Michael Kempa, an associate criminology professor at the University of Ottawa, also said the oversight board "should be dismantled for the second time with an administrator taking control of the situation." But he stressed that alone won't solve the problems facing police governance in Thunder Bay.

He acknowledged the specific issues of anti-Indigenous discrimination in the city, but said across Canada, governing police has become more complex.

"Policing changes significantly about every 20 to 25 years, [so] you need to revisit the legislation around police governance and make sure that the appointment processes and safety valves that exist on police boards are the correct ones," Kempa said in an interview with CBC News.

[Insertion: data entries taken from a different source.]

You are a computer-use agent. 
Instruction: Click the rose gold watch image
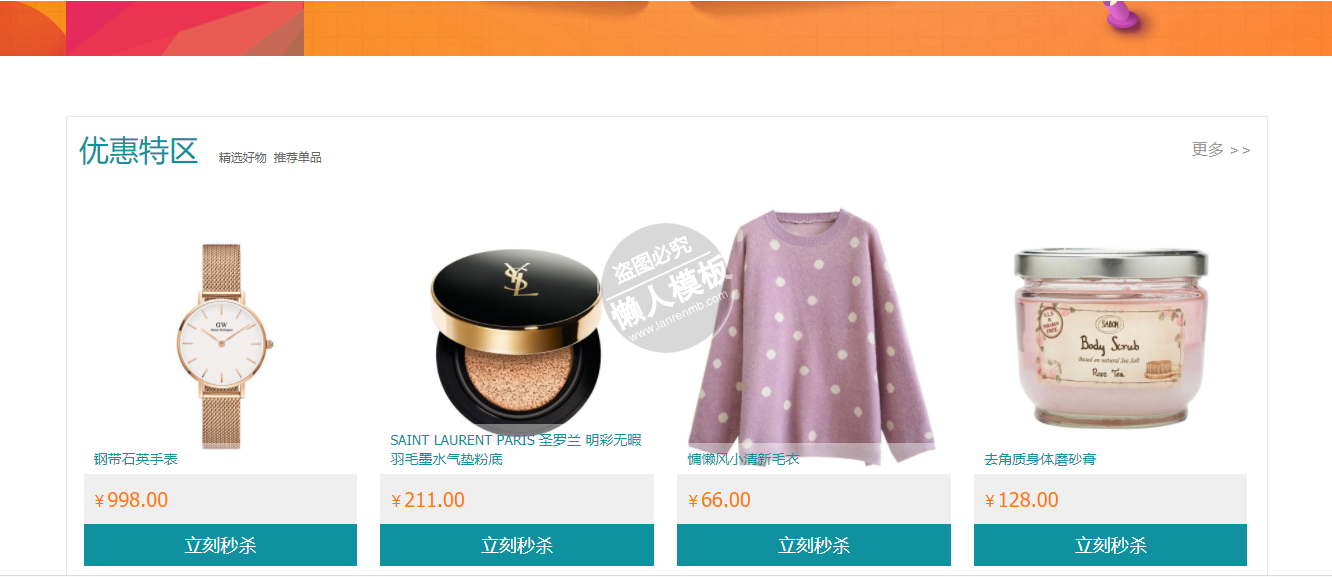(221, 346)
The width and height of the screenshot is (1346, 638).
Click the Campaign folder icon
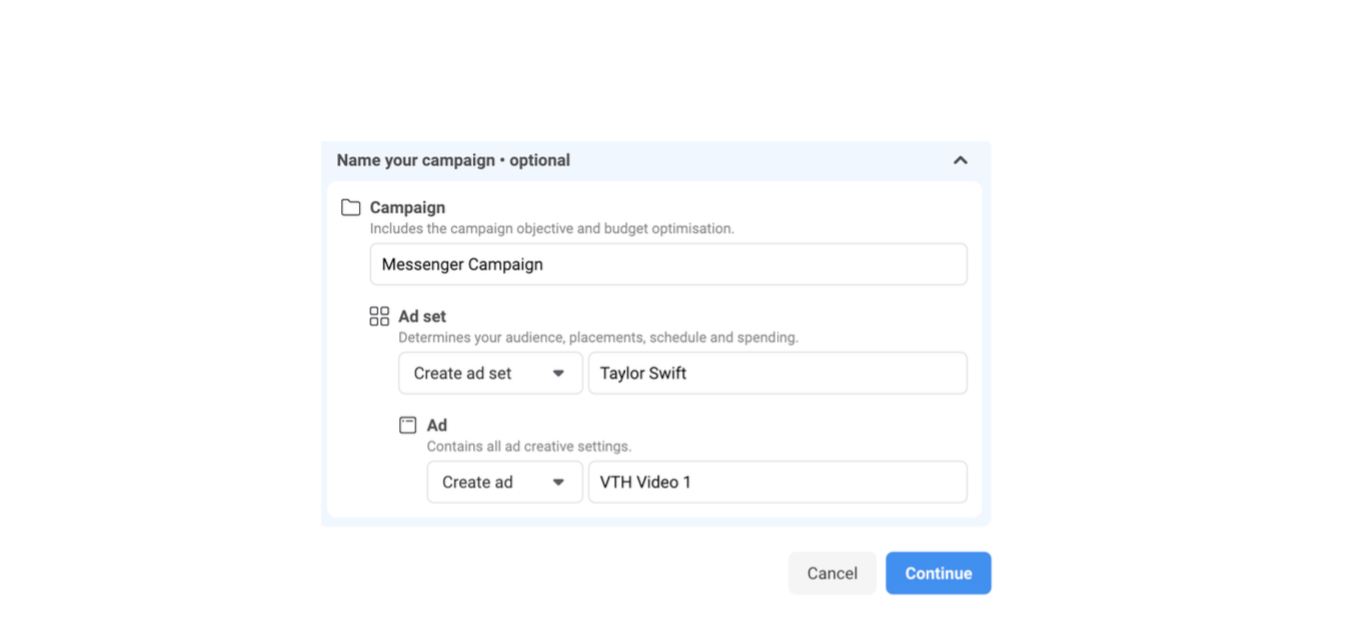click(x=350, y=208)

Michael Kempa, an association professor in criminology at the University of Ottawa, says Canada is in a generational moment where police oversight needs to be revamped. The situation in Thunder Bay points to the need for change, he says. (Steve Fischer/CBC)

"We're definitely at that moment."

Policing budgets are in crisis, and there's a push for social service agencies to respond to certain community safety calls, especially in the area of mental health, Kempa said. 

"You're going to need very active, very competent and very confident police services oversight bodies to manage all this change and not allow political considerations to constantly creep in."

Moving forward, it can't just be new bodies in the same seats, Kempa said, adding there has to be a new framework to guide oversight bodies in their work to reimagine policing for the next generation.